3 Myths About Industrial Sensors

Posted by Amanda Blakeman on Wed, Oct 15, 2014

Everyone has their own idea of what an industrial sensor is and what it does.  But you might be surprised at how many of these ideas are inaccurate.  Here are several misconceptions about industrial sensors:

3 Myths About Industrial Sensors1. All sensors are equal in strength and durability

This could not be any further from the truth.  Every sensor, regardless of the technology, possesses different restrictions. IP ratings are a great example of this and let the customer know how durable the industrial sensor is.  The higher the IP number, the more durable the product will be.  Extreme conditions may require the use of NAMUR for extra protection of the sensor, which allows for the detection of a harmful substance while the sensor is in the safe zone.

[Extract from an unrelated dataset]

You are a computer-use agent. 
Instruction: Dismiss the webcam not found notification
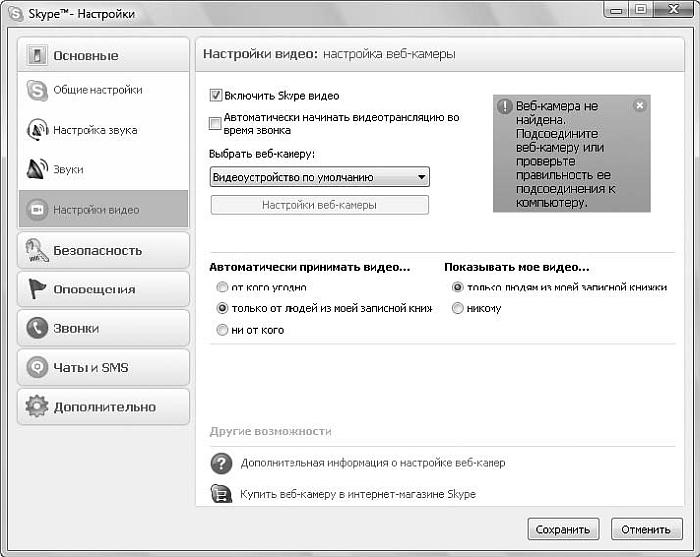640,105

2. Sensors? I only use them for my garage door

Industrial Sensing Applications

Sensors have a larger role in our lives than simply for domestic use.  They are used in garbage trucks to pick up your trash, to sense your car in the carwash, to detect the level of soda in a bottle at the factory, or in printers to detect excess paper prior to a paper jam.  And do you know what that little black square on the paper wrapping of your butter stick is for?  Actually, it is there so when a contrast sensor sees the square, it sends a signal for the paper to be cut. Cool, right?

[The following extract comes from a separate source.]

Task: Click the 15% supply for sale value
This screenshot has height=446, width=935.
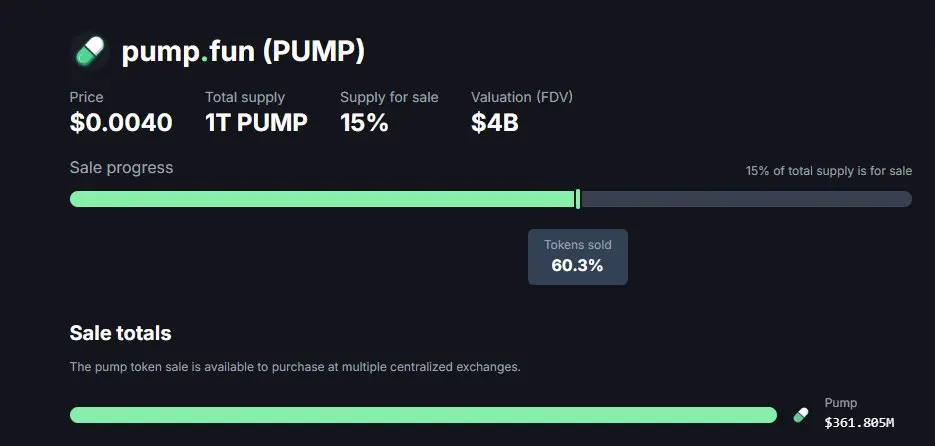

3. Sensors can only be used to detect the presence or absence of an object

Of course not! Although there are inductive sensors that do detect presence and absence, there are other product lines offering a wide range of functions. Need to detect rotation? Rotary encoders will do the trick!  Photoelectric sensors are able to detect a wide range of properties, such as variance in color, UV properties, distance, or label detection. Ultrasonic sensors can be used to determine distance or the amount of product in a container.  In mobile equipment applications, an inclination sensor can be used to measure angle and tilt.  

No matter your application, whether it is safety or object detection, there is an industrial sensor for you!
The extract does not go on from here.